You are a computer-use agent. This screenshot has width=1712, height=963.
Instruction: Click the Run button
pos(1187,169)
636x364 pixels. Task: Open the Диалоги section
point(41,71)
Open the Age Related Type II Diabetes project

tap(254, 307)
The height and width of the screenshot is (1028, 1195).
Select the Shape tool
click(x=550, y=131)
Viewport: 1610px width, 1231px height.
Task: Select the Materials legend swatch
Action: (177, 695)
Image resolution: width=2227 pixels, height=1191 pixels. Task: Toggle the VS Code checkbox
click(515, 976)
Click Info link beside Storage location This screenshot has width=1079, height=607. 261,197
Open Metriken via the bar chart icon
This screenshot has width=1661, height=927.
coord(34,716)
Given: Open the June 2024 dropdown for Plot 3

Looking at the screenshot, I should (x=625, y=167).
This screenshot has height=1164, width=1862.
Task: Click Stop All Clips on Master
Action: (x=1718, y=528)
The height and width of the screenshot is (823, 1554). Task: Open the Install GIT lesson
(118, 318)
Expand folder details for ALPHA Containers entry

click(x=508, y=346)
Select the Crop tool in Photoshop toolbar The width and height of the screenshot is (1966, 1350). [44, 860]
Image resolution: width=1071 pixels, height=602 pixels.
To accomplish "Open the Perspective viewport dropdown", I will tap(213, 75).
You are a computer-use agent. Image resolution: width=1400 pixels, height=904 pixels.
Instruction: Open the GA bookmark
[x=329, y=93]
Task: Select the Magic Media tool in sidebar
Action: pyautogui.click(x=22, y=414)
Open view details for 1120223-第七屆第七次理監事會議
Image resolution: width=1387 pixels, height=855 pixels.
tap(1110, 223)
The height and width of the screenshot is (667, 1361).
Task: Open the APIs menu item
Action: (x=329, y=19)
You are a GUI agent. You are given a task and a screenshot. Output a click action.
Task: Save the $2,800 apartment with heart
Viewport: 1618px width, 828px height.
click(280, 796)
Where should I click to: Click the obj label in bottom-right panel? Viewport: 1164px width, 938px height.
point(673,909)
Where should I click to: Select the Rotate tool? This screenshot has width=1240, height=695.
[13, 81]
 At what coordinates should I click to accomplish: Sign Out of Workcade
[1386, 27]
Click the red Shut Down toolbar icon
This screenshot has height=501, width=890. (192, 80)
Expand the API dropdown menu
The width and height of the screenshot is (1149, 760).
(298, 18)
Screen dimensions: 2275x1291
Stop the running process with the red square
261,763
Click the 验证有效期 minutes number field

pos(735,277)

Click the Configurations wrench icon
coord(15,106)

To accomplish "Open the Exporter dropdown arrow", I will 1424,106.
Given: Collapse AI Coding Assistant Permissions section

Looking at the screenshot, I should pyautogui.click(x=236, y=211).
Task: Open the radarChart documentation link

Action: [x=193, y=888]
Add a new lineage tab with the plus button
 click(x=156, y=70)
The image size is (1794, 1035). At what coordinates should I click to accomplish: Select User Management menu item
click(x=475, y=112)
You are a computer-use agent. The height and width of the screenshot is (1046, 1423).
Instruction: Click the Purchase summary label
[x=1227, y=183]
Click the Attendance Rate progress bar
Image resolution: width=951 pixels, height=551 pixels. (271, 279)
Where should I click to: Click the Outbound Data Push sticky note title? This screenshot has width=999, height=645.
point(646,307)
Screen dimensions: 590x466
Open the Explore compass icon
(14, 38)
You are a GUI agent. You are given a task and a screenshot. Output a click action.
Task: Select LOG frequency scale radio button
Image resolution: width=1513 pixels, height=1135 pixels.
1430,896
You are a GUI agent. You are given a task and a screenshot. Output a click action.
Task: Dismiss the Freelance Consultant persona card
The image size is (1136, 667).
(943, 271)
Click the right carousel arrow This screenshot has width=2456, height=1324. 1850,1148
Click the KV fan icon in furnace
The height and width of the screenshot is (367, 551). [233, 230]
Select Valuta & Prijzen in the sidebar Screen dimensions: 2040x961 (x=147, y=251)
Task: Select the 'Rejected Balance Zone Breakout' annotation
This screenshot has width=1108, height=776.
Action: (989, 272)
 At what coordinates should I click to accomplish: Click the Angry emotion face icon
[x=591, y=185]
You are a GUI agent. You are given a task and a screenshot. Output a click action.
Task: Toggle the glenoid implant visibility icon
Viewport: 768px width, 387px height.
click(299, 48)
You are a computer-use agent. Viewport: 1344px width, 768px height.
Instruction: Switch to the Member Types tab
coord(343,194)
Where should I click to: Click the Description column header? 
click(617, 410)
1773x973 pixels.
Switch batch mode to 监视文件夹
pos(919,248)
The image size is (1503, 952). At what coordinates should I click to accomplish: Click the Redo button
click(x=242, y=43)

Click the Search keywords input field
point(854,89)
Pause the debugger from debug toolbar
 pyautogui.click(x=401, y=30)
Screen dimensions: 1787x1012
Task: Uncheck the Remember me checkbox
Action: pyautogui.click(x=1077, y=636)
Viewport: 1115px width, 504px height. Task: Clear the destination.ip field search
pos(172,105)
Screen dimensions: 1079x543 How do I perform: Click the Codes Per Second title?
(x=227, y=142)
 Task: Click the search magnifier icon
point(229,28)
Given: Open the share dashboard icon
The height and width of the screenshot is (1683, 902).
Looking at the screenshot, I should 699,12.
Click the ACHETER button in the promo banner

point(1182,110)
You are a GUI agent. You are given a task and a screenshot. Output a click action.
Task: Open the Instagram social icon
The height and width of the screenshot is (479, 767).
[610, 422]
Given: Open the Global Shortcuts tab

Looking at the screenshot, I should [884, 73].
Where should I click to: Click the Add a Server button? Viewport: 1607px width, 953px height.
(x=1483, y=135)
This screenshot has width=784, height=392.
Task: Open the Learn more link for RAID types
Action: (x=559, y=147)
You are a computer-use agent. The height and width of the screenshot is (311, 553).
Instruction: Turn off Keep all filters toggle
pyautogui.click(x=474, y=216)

_Brief_. Each line of the material that has the word "will" belongs in the answer.

_Written answer_.
To accomplish "Open the Perspective viewport dropdown", I will tap(213, 75).
To accomplish "Open the Exporter dropdown arrow", I will 1424,106.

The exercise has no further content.